Flowchart for the analysis process

Materials and methods

Ethics statement

All animal protocols were approved by the Committee on the Ethics of Animal Experiments of University of South China (Hengyang, China) (permit no.2015-001) and were performed strictly with the Guide for the Care and Use of Laboratory Animals of the National Institutes of Health.

Animal preparation and grouping

29 New Zealand male rabbits (2.00 ± 0.35 kg) were derived from the Experimental Animal Center of University of South China with negative T. pallidum particle agglutination tests (TPPA) and rapid plasma reagin test (RPR) and normal blood glucose. After 1 week of adaptive feeding, the animals were randomly assigned to two groups, normal control group (Group C, n = 3) and syphilis combined with DM group (Group H, n = 3). T.pallidum Nichols strain was provided by the Department of Clinical Laboratory, Zhongshan Hospital, Xiamen University.

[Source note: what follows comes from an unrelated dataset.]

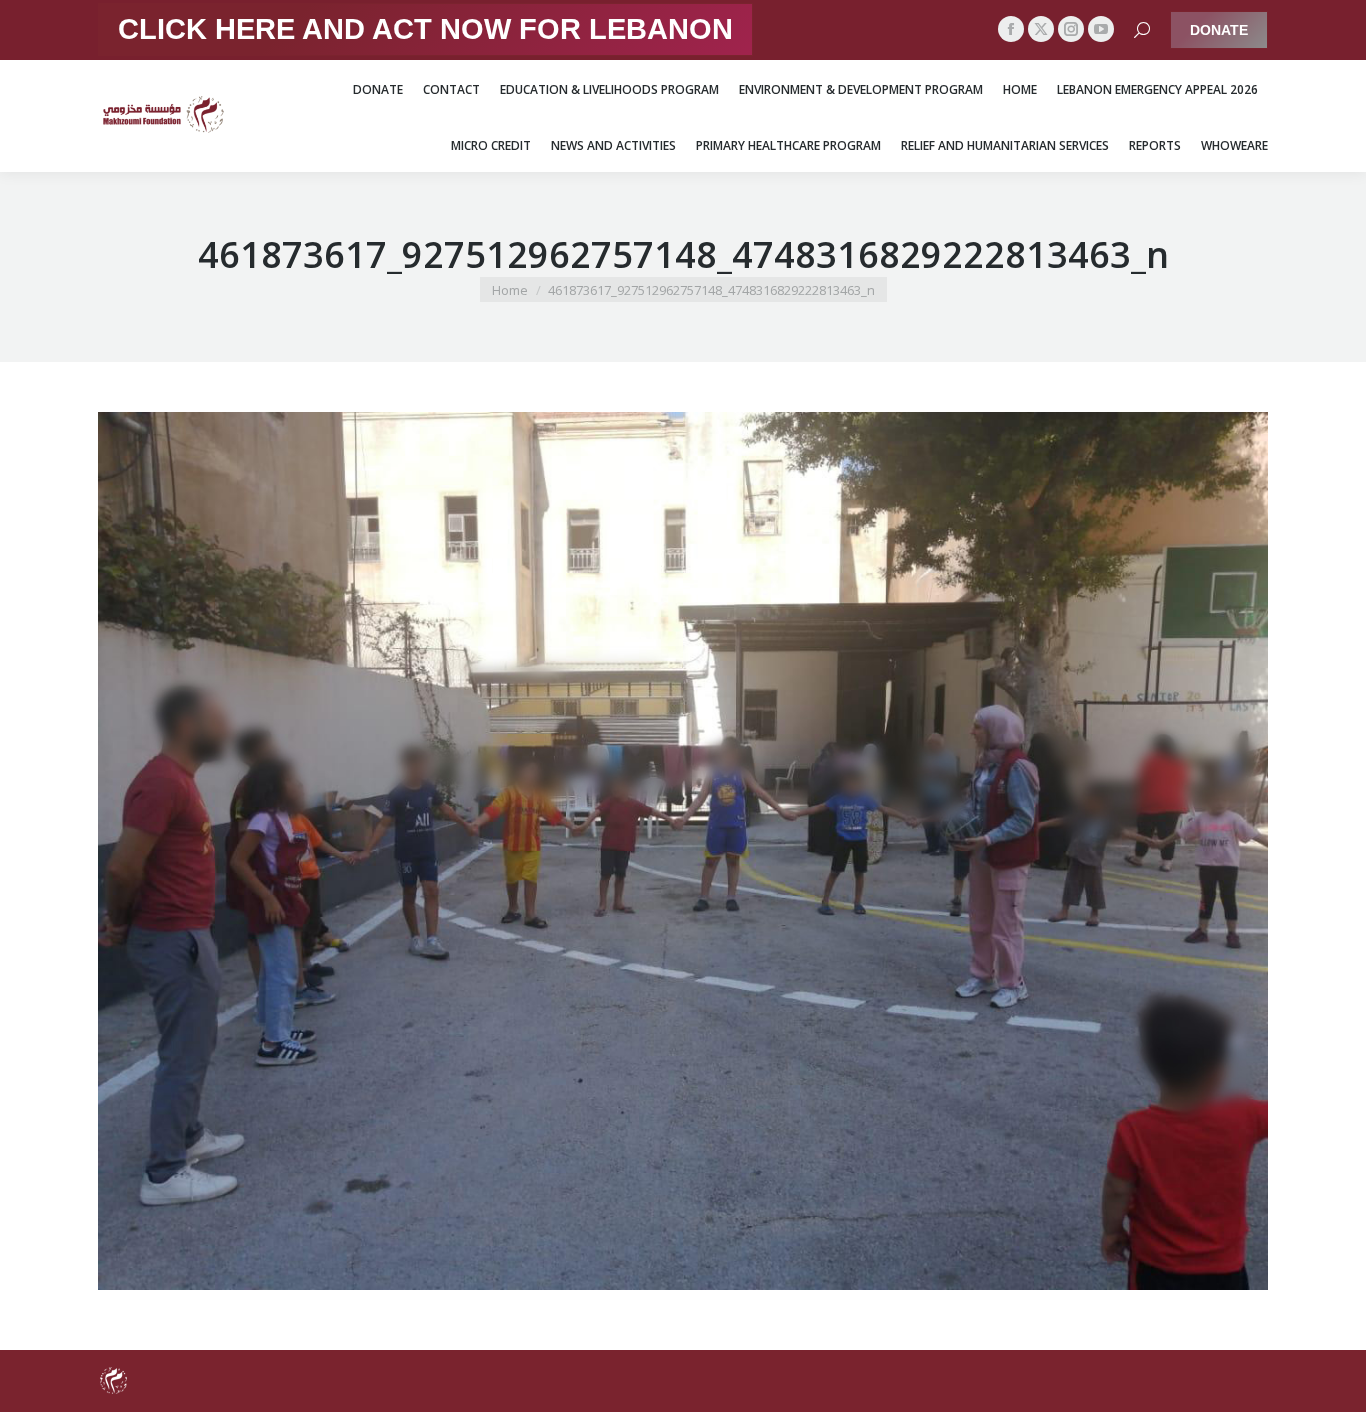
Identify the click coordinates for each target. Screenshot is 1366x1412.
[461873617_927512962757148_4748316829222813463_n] (683, 851)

Construction of animal models

After fasting for 12–16 h, 100 mg of alloxan per kg body weight was dissolved in 0.9% physiological saline to prepare a 5% concentration solution, which was injected through the rabbit ear vein. Control animals received equal amount of physiological saline instead. When fasting blood glucose of the rabbits were above 16.0 mmol/L for more than 1 week, 0.5 ml of 1∙107T. pallidum Nichols/mL bacterial suspension was injected into the testis on both sides of the rabbit for construct T.pallidum infection model and observe the changes of testicular morphology. Syphilis combined with DM rabbit model was considered successful constructed successfully when both the reactive RPR and TPPA tests were positive. The explicit method can be seen in the previous report (Liu et al. 2015).

Gene microarray

Total RNA was obtained from rabbit kidney tissue used TRIzol reagent (Invitrogen, USA). After quantifying and assessing RNA integrity, total RNA from each sample was amplified and transcribed into fluorescent cRNA. The labeled cRNA were hybridized to the microarray (4 × 44 K, Agilent Technologies) and the arrays were scanned with an Agilent Scanner (part number G2505C). The acquired array images were analyzed using Agilent feature extraction software (version 11.0.1.1).

KEGG pathway enrichment analysis

KEGG (http://www.genome.jp/kegg/) is a database of gene function analyses characterized by linking gene lists obtained from fully sequenced genomes with higher levels of systemic function. In order to analyze the DEGs at the functional level, KEGG pathway analysis were performed with DAVID online tool (https://david.ncifcrf.gov/) (Yang et al. 2019a). p < 0.05 was considered statistically significant.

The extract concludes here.